You eat “pretty healthy.” You drink your water. You even cut out dairy and gluten.
So why do you still feel bloated all the time?
If you're asking yourself “Why am I always bloated?”—you're not alone.
In fact, bloating is one of the top complaints we hear from clients at OnPoint Nutrition. And the real culprit?
It's often not what you think.
There are sneaky, lesser-known food triggers that can cause daily discomfort—even if you’re eating clean. Let’s uncover the truth and help you finally get relief.
Bloating isn’t just “eating too much.”
It’s that uncomfortable swelling or tightness in your belly that can come from:
Gas buildup in the intestines
Water retention
Slowed digestion
Food intolerances or imbalances in your gut bacteria
If it’s happening daily, your gut is trying to tell you something.
That big bowl of raw kale or broccoli might seem virtuous—but cruciferous veggies are high in raffinose, a fiber that ferments in your gut and creates gas.
Try: Lightly steaming or roasting them instead.
Sugar alcohols like xylitol, sorbitol, and erythritol are common in protein bars, gums, and diet snacks.
They’re hard to digest—and can cause gas, bloating, and cramping in sensitive people.
Try: Reading labels and cutting back on artificial sweeteners.
Whey protein and additives in shakes can lead to digestive distress—especially if you’re lactose intolerant or sensitive to gums and thickeners.
Try: A plant-based protein powder with minimal ingredients.
FODMAPs are fermentable carbs found in certain fruits, veggies, and legumes. Even healthy foods like onions, garlic, apples, and lentils can be major bloat triggers.
Try: A temporary low-FODMAP approach with the help of a dietitian (OnPoint offers GI testing and personalized plans).
Bubbly waters, sodas, and even kombucha can trap gas in your gut, leaving you feeling distended and uncomfortable.

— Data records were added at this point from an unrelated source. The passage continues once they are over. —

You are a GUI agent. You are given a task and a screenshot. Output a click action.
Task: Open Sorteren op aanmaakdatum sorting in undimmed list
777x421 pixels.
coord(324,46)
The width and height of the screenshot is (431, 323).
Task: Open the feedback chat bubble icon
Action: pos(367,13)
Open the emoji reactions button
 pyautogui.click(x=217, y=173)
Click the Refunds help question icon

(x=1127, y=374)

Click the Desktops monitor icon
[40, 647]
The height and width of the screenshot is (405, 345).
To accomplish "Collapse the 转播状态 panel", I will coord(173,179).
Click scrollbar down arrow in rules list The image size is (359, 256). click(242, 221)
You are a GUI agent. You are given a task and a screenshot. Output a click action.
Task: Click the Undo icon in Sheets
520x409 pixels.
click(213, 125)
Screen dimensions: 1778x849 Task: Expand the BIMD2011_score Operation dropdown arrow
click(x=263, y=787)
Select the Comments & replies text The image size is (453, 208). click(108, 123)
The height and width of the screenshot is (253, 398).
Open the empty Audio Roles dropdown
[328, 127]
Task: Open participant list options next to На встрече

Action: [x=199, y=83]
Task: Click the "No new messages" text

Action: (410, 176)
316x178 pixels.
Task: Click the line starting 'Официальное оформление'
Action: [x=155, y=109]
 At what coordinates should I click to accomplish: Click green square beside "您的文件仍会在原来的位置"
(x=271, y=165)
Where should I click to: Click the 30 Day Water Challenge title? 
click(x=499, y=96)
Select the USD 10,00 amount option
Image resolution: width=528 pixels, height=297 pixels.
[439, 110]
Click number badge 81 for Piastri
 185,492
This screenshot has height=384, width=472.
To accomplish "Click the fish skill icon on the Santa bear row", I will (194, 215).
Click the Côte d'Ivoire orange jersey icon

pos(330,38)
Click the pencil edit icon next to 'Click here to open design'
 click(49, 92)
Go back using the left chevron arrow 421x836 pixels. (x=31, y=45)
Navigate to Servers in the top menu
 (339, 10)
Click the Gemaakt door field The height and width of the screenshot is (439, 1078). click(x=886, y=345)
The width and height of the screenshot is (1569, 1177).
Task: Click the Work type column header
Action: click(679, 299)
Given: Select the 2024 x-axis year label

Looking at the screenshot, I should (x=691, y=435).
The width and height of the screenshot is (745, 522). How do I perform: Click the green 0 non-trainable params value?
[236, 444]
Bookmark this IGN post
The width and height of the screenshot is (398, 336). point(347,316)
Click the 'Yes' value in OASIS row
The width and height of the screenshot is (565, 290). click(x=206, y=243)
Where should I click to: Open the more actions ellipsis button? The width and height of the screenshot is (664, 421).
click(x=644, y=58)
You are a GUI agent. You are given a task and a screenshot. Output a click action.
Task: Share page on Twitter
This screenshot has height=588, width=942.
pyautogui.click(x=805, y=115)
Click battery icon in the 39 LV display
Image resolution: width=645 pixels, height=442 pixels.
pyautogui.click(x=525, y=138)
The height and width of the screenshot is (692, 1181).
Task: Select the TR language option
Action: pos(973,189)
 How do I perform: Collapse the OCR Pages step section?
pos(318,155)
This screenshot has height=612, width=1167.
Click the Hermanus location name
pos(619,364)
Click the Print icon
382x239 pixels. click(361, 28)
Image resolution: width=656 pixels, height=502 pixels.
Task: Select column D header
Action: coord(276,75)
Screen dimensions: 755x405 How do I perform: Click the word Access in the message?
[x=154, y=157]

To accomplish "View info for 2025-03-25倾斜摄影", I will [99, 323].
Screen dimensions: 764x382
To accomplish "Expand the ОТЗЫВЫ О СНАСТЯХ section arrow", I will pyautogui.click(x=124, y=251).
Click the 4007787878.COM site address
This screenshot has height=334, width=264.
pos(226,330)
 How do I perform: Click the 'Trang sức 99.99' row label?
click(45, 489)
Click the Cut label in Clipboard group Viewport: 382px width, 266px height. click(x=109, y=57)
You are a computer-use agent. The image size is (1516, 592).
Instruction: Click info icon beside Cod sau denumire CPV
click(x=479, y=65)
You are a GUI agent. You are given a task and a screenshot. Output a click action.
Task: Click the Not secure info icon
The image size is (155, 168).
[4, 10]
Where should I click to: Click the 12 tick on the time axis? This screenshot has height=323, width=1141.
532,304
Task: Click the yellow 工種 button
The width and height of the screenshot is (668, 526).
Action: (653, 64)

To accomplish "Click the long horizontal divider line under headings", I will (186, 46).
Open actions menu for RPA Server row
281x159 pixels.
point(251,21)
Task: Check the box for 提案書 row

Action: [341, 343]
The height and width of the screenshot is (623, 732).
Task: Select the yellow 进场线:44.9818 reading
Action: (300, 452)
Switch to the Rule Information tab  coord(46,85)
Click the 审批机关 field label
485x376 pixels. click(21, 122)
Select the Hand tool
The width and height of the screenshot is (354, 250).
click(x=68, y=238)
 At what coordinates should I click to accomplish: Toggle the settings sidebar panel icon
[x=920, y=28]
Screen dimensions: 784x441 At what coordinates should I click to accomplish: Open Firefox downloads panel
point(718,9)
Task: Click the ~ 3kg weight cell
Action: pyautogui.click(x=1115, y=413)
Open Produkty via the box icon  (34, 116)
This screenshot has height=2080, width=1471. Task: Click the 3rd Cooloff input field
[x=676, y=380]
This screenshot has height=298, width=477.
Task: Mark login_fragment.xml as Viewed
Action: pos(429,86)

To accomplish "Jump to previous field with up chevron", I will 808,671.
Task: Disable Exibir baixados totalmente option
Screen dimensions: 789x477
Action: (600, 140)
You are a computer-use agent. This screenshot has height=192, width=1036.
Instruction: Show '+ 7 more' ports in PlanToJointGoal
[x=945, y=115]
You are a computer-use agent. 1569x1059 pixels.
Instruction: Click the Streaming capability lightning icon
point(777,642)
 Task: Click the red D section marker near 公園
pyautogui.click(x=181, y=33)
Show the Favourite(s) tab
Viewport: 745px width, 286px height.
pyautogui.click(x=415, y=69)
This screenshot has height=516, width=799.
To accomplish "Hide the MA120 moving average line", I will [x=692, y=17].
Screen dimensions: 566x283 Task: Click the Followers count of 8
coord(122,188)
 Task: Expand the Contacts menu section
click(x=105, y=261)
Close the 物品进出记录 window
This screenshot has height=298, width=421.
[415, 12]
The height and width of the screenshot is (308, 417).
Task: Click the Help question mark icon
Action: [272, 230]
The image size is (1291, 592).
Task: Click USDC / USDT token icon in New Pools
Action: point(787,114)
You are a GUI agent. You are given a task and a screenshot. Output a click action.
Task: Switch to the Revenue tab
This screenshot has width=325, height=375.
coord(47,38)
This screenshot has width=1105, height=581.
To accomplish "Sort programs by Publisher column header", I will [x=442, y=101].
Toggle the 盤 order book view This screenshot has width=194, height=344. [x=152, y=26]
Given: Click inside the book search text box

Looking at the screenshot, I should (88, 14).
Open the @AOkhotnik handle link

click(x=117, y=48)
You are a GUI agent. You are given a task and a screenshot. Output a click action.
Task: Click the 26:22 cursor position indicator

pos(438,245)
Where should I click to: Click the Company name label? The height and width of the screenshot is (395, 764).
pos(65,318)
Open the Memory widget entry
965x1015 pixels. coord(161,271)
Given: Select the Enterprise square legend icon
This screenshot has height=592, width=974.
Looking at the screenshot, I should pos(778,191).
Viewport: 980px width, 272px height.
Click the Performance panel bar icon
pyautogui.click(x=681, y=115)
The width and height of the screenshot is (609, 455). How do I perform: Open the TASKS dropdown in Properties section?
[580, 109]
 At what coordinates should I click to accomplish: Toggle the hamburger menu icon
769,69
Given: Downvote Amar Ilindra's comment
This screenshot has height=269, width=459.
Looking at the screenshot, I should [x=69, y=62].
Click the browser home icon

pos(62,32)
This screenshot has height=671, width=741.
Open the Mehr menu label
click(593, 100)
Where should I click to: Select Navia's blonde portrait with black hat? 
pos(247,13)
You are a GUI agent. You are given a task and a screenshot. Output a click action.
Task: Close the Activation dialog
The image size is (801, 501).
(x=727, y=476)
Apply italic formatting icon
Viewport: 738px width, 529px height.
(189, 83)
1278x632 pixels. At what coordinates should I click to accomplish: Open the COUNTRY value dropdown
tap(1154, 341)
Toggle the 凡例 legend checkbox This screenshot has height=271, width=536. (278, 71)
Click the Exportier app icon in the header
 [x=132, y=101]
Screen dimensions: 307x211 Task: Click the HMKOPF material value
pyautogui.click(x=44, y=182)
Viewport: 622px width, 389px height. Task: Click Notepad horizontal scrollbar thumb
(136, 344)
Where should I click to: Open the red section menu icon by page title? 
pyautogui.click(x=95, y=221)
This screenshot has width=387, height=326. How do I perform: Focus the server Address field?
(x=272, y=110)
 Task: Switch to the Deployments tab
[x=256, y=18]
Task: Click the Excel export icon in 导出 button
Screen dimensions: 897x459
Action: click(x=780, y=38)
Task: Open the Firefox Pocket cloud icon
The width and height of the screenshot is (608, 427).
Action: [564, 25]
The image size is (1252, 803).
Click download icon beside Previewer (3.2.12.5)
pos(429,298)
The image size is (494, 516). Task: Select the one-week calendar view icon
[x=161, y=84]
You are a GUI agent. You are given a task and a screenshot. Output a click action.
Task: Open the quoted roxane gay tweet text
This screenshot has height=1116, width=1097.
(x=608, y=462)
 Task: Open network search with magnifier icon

Try: Limiting fizzy drinks if you're already prone to bloating.
You may not realize you’re dairy-sensitive until it’s removed. Even “lactose-free” dairy can cause bloating if you have casein sensitivity or poor fat digestion.
Try: Swapping for unsweetened almond or oat milk and see how your gut reacts.
Fiber is great—but only when you’re drinking enough water. If you’re loading up on chia seeds, oats, or whole grains without hydration, you can create a literal logjam.
Try: Upping your water as you increase fiber—aim for 8+ cups/day.
❌ “Gluten is always the problem.”
Not necessarily—unless you have celiac or NCGS, there may be other culprits first.
❌ “It’s normal to be bloated at night.”
Occasional bloat happens—but daily, painful bloating is not normal.
❌ “Probiotics fix everything.”
They help some, but the wrong strains—or adding them without addressing diet—can make things worse.
The best way to uncover what’s causing your bloat is to look at the big picture: your food, stress, digestion, and gut health. At OnPoint Nutrition, we offer:
GI testing to analyze your microbiome and flag any imbalances
Low-FODMAP and elimination protocols tailored to your body
Support from registered dietitians who work with you virtually and can be covered by insurance
If you’ve cut out everything you can think of and you’re still asking “Why am I always bloated?”—you’re not crazy, and you’re not alone.
You just need a smarter, more personalized approach.